What you are asked to do -
All lines of the data shown below should be output exactly as they stand.

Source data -
Content starts
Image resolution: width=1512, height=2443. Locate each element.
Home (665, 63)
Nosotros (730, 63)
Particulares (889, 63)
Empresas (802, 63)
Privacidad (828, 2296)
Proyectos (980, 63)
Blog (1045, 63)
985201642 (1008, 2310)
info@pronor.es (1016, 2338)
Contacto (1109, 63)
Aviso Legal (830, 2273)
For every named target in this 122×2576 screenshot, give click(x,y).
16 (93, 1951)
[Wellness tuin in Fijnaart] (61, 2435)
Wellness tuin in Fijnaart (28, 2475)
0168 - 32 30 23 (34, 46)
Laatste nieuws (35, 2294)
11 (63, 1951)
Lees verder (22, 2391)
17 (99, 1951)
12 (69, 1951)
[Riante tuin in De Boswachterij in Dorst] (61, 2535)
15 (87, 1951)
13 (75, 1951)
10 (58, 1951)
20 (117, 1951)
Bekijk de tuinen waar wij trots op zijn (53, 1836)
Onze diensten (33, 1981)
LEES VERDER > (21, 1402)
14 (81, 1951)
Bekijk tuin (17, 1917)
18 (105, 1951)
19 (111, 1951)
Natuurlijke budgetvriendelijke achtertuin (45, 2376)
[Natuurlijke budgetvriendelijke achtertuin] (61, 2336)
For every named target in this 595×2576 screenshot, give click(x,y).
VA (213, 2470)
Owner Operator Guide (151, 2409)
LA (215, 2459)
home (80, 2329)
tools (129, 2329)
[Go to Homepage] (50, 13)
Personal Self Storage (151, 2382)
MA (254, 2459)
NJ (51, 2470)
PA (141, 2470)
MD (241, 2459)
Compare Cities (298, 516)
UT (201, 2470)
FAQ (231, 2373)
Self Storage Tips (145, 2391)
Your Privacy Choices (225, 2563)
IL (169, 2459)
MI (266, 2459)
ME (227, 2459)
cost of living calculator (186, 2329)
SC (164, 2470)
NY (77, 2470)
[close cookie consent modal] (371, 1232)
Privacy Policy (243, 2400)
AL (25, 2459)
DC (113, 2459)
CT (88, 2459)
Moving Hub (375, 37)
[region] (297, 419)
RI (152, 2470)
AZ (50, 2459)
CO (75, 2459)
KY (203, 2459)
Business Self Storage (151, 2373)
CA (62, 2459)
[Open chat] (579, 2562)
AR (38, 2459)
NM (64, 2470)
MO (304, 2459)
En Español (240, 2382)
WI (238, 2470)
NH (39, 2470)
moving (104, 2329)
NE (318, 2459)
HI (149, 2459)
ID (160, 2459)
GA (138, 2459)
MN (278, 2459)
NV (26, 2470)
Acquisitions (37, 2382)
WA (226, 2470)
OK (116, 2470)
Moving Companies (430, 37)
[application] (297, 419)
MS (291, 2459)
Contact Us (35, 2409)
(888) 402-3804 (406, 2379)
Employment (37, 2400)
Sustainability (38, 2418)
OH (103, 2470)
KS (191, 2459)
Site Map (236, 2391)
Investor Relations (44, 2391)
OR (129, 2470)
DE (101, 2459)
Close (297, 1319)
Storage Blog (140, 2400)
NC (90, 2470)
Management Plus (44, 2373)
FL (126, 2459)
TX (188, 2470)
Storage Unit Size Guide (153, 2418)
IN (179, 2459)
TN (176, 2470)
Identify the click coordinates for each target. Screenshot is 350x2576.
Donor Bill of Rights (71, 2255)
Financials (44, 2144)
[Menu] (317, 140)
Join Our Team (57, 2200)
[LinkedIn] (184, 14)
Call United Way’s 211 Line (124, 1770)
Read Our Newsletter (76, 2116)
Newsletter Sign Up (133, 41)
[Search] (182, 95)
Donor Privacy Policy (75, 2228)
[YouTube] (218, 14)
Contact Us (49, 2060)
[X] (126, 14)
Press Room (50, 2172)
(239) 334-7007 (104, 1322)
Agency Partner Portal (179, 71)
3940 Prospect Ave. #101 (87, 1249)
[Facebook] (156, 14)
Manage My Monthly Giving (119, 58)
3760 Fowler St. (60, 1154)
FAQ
Content ends
Response for this exercise -
Image resolution: width=1512, height=2443. Locate each element.
Home (665, 63)
Nosotros (730, 63)
Particulares (889, 63)
Empresas (802, 63)
Privacidad (828, 2296)
Proyectos (980, 63)
Blog (1045, 63)
985201642 (1008, 2310)
info@pronor.es (1016, 2338)
Contacto (1109, 63)
Aviso Legal (830, 2273)
For every named target in this 122×2576 screenshot, give click(x,y).
16 (93, 1951)
[Wellness tuin in Fijnaart] (61, 2435)
Wellness tuin in Fijnaart (28, 2475)
0168 - 32 30 23 (34, 46)
Laatste nieuws (35, 2294)
11 (63, 1951)
Lees verder (22, 2391)
17 (99, 1951)
12 (69, 1951)
[Riante tuin in De Boswachterij in Dorst] (61, 2535)
15 (87, 1951)
13 (75, 1951)
10 (58, 1951)
20 (117, 1951)
Bekijk de tuinen waar wij trots op zijn (53, 1836)
Onze diensten (33, 1981)
LEES VERDER > (21, 1402)
14 (81, 1951)
Bekijk tuin (17, 1917)
18 (105, 1951)
19 (111, 1951)
Natuurlijke budgetvriendelijke achtertuin (45, 2376)
[Natuurlijke budgetvriendelijke achtertuin] (61, 2336)
For every named target in this 595×2576 screenshot, give click(x,y).
VA (213, 2470)
Owner Operator Guide (151, 2409)
LA (215, 2459)
home (80, 2329)
tools (129, 2329)
[Go to Homepage] (50, 13)
Personal Self Storage (151, 2382)
MA (254, 2459)
NJ (51, 2470)
PA (141, 2470)
MD (241, 2459)
Compare Cities (298, 516)
UT (201, 2470)
FAQ (231, 2373)
Self Storage Tips (145, 2391)
Your Privacy Choices (225, 2563)
IL (169, 2459)
MI (266, 2459)
ME (227, 2459)
cost of living calculator (186, 2329)
SC (164, 2470)
NY (77, 2470)
[close cookie consent modal] (371, 1232)
Privacy Policy (243, 2400)
AL (25, 2459)
DC (113, 2459)
CT (88, 2459)
Moving Hub (375, 37)
[region] (297, 419)
RI (152, 2470)
AZ (50, 2459)
CO (75, 2459)
KY (203, 2459)
Business Self Storage (151, 2373)
CA (62, 2459)
[Open chat] (579, 2562)
AR (38, 2459)
NM (64, 2470)
MO (304, 2459)
En Español (240, 2382)
WI (238, 2470)
NH (39, 2470)
moving (104, 2329)
NE (318, 2459)
HI (149, 2459)
ID (160, 2459)
GA (138, 2459)
MN (278, 2459)
NV (26, 2470)
Acquisitions (37, 2382)
WA (226, 2470)
OK (116, 2470)
Moving Companies (430, 37)
[application] (297, 419)
MS (291, 2459)
Contact Us (35, 2409)
(888) 402-3804 (406, 2379)
Employment (37, 2400)
Sustainability (38, 2418)
OH (103, 2470)
KS (191, 2459)
Site Map (236, 2391)
Investor Relations (44, 2391)
OR (129, 2470)
DE (101, 2459)
Close (297, 1319)
Storage Blog (140, 2400)
NC (90, 2470)
Management Plus (44, 2373)
FL (126, 2459)
TX (188, 2470)
Storage Unit Size Guide (153, 2418)
IN (179, 2459)
TN (176, 2470)
Identify the click coordinates for each target. Screenshot is 350x2576.
Donor Bill of Rights (71, 2255)
Financials (44, 2144)
[Menu] (317, 140)
Join Our Team (57, 2200)
[LinkedIn] (184, 14)
Call United Way’s 211 Line (124, 1770)
Read Our Newsletter (76, 2116)
Newsletter Sign Up (133, 41)
[Search] (182, 95)
Donor Privacy Policy (75, 2228)
[YouTube] (218, 14)
Contact Us (49, 2060)
[X] (126, 14)
Press Room (50, 2172)
(239) 334-7007 (104, 1322)
Agency Partner Portal (179, 71)
3940 Prospect Ave. #101 (87, 1249)
[Facebook] (156, 14)
Manage My Monthly Giving (119, 58)
3760 Fowler St. (60, 1154)
FAQ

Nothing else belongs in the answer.